• _Work to complete_:
Output the items below as a JSON list of strings, with each line as one string and blank lines omitted. Leave the pictures out of your answer.

• _Extracted data_:
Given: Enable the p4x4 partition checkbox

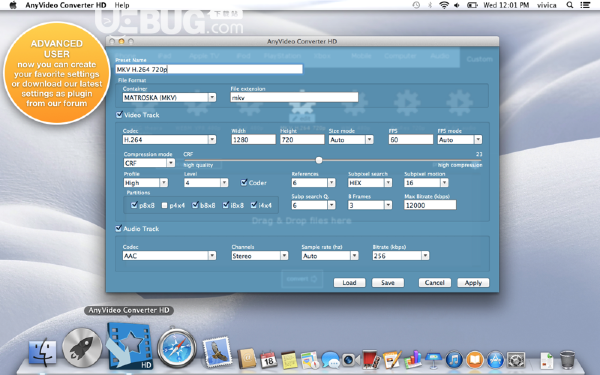Looking at the screenshot, I should (165, 205).
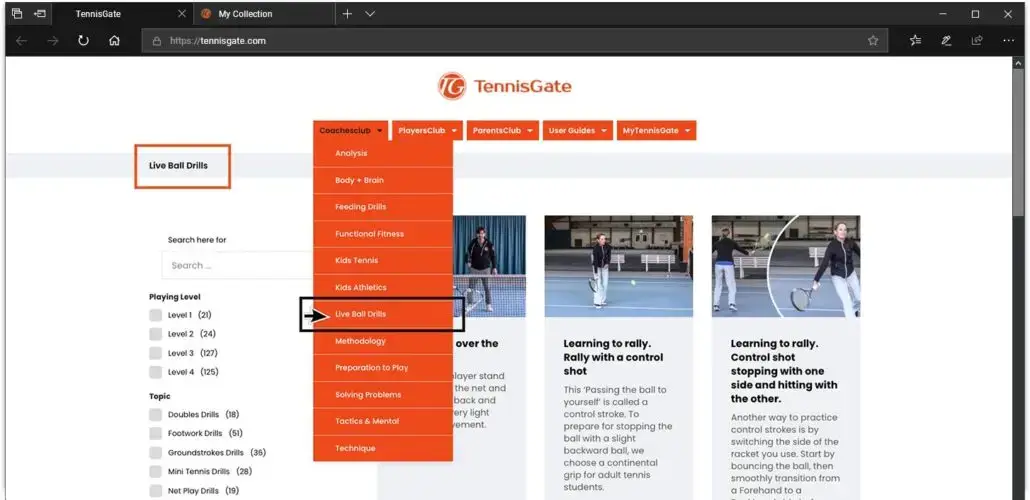Open the favorites list icon

(x=915, y=41)
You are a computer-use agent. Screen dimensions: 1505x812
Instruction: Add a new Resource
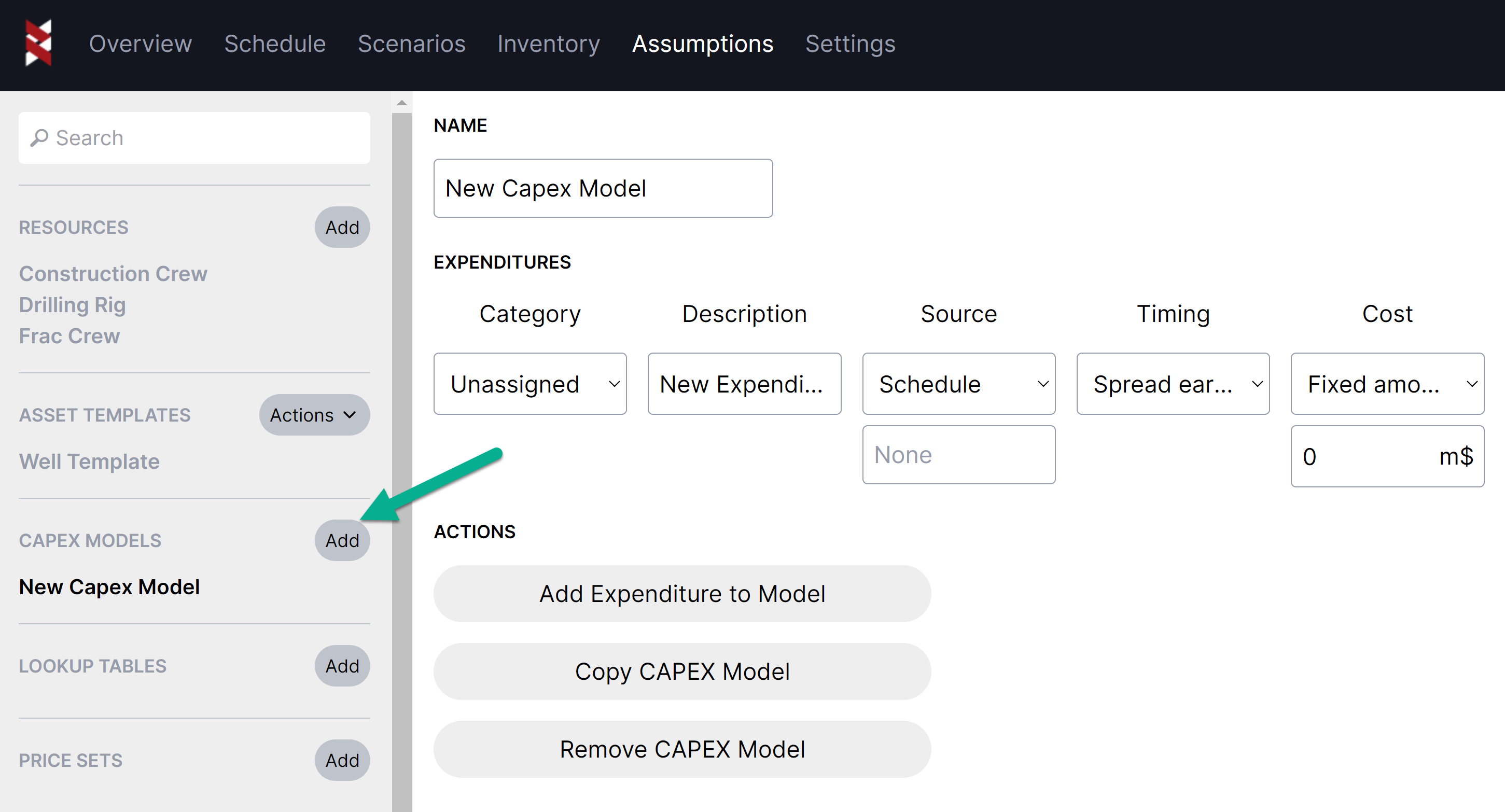[342, 227]
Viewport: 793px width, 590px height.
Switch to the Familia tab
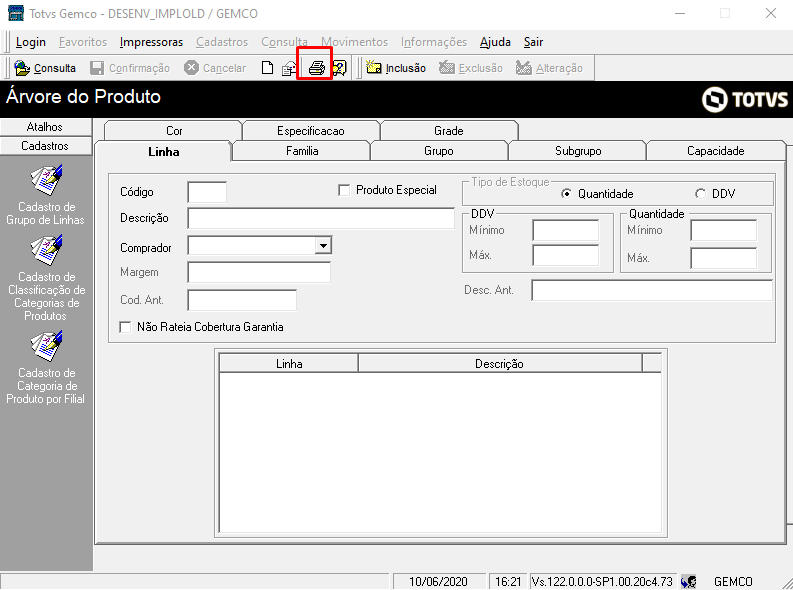(302, 151)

• _Answer to the task_:
[
  "Given: Enable the p4x4 partition checkbox",
  "Looking at the screenshot, I should (165, 205).",
  "Open the favorites list icon",
  "(x=915, y=41)",
  "You are a computer-use agent. Screen dimensions: 1505x812",
  "Instruction: Add a new Resource",
  "[342, 227]",
  "Viewport: 793px width, 590px height.",
  "Switch to the Familia tab",
  "(302, 151)"
]